Poetas con Luz AmbienteAntonio Gutiérrez

Poetas con Luz Ambiente, Antonio Gutiérrez González de Mendoza

Amo las dudas y los secretos, los caminos y las nostalgias y en ese contexto intento huir de las evidencias, procurando sugerir, conmover, emocionar, siguiendo siempre la brújula del azar y la belleza. La poesía nace de la tensión del alma y del lenguaje y es reflexión y meditación, elixir que sana las heridas del intelecto, si no tal vez no sea nada.

Antonio Gutiérrez González de Mendoza, ya figuraba en la primera Antología que la Biblioteca de Autores Manchegos, editaba ya hace muchos años, por lo tanto este documento gráfico no puede obviarlo. Ya iniciado junio de 2021, tuvimos la primera conversación telefónica y es ahora con el otoño mediado cuando se lleva a cabo la sesión.

Eligió lo jardines del Prado como podría haber elegido otro lugar , cualquier sitio es ideal para él. El día, muy luminoso de cielo limpio, tuvimos que buscar las sombras, y así evitar el efecto de los rayos del sol directo sobre el gesto.

Durante la conversación coincidimos en algunas cuestiones.
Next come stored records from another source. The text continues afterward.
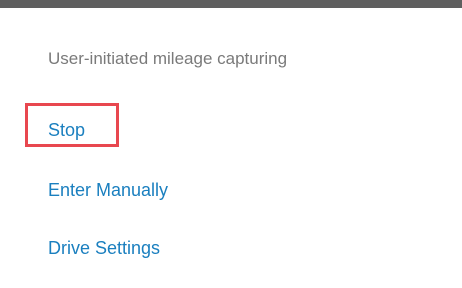 The width and height of the screenshot is (462, 288). Describe the element at coordinates (108, 190) in the screenshot. I see `enter-manually-menu-item: Enter Manually` at that location.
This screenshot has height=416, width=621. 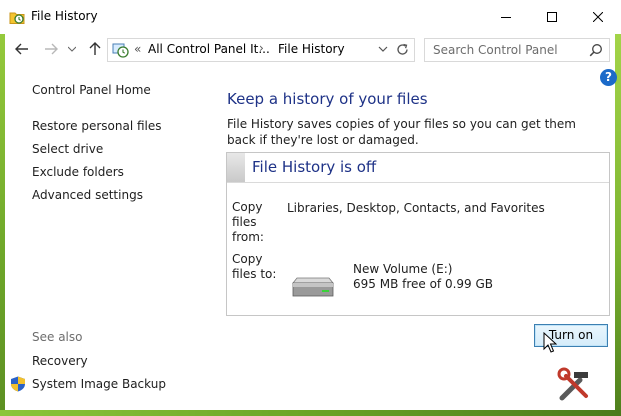 What do you see at coordinates (575, 385) in the screenshot?
I see `hammer-wrench-logo-icon` at bounding box center [575, 385].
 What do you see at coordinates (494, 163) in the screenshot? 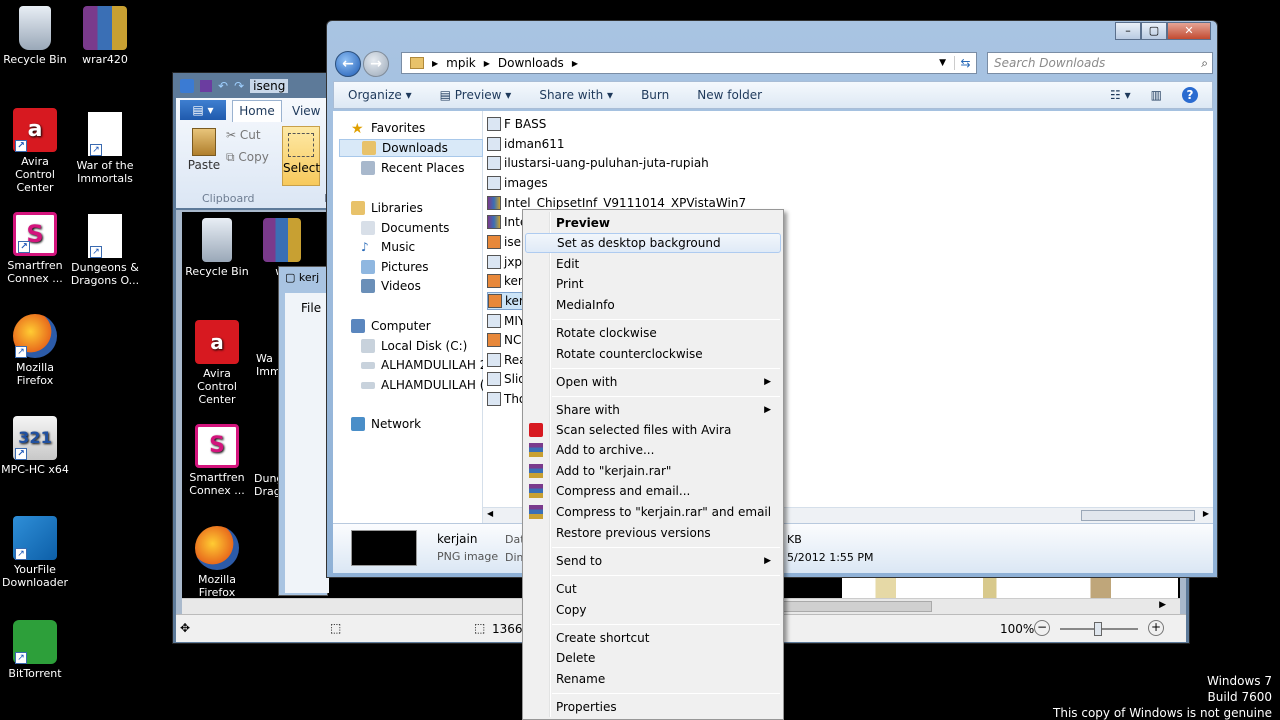
I see `image-file-icon` at bounding box center [494, 163].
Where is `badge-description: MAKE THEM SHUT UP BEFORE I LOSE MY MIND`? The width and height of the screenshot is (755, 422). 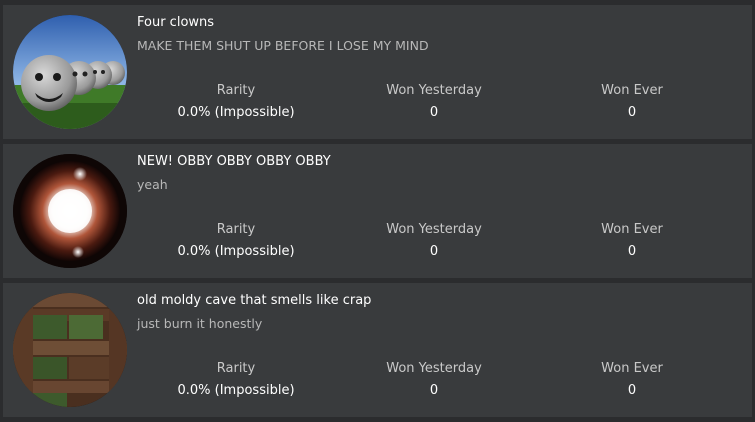 badge-description: MAKE THEM SHUT UP BEFORE I LOSE MY MIND is located at coordinates (283, 46).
Cualquier creación artística sea del género que sea, no es mejor o peor dependiendo del nombre del autor, independientemente que la trayectoria es un elemento a tener en cuenta, pero no es una “conditio sine qua non”, para que nos guste más o menos.

En algún caso si un poema, no llevase una determinada firma, “lo mismo la valoración cambiaría”.

Le gusta que su poesía sea culta.

Antonio Gutierrez ©Pepe J Galanes

Antonio Gutiérrez González de Mendoza

Después de contemplar tantos y tantos ocasos, descreído que siempre fui, hoy apenas quedan ídolos en mis templos. De todos modos, aún me detengo a escuchar los ecos del surrealismo en ese juego que es para mí la poesía. Amo las dudas y los secretos, los caminos y las nostalgias y en ese contexto intento huir de las evidencias, procurando sugerir, conmover, emocionar, siguiendo siempre la brújula del azar y la belleza. La poesía nace de la tensión del alma y del lenguaje y es reflexión y meditación, elixir que sana las heridas del intelecto, si no tal vez no sea nada.

Sigo amando los nombres propios que me surten de las coordenadas personales y espacio-temporales, donde yo tejo, la fragilidad de un mundo sutil e invertebrado, pero inmortal.

En definitiva, amo pensar, me apasiona escribir, me gusta leer en los labios de las cosas y sueño con volver, para siempre, al vientre de Sofía, mientras busco la inocencia de mi infancia, que aún vive, en los bosques encendidos de Nátakin.

Como podéis ver, algo no muy distinto de lo que deseaba Giacomo Casanova, cuando aceptó el cargo de bibliotecario que le ofrecía, en Bohemia, el conde de Waldstein.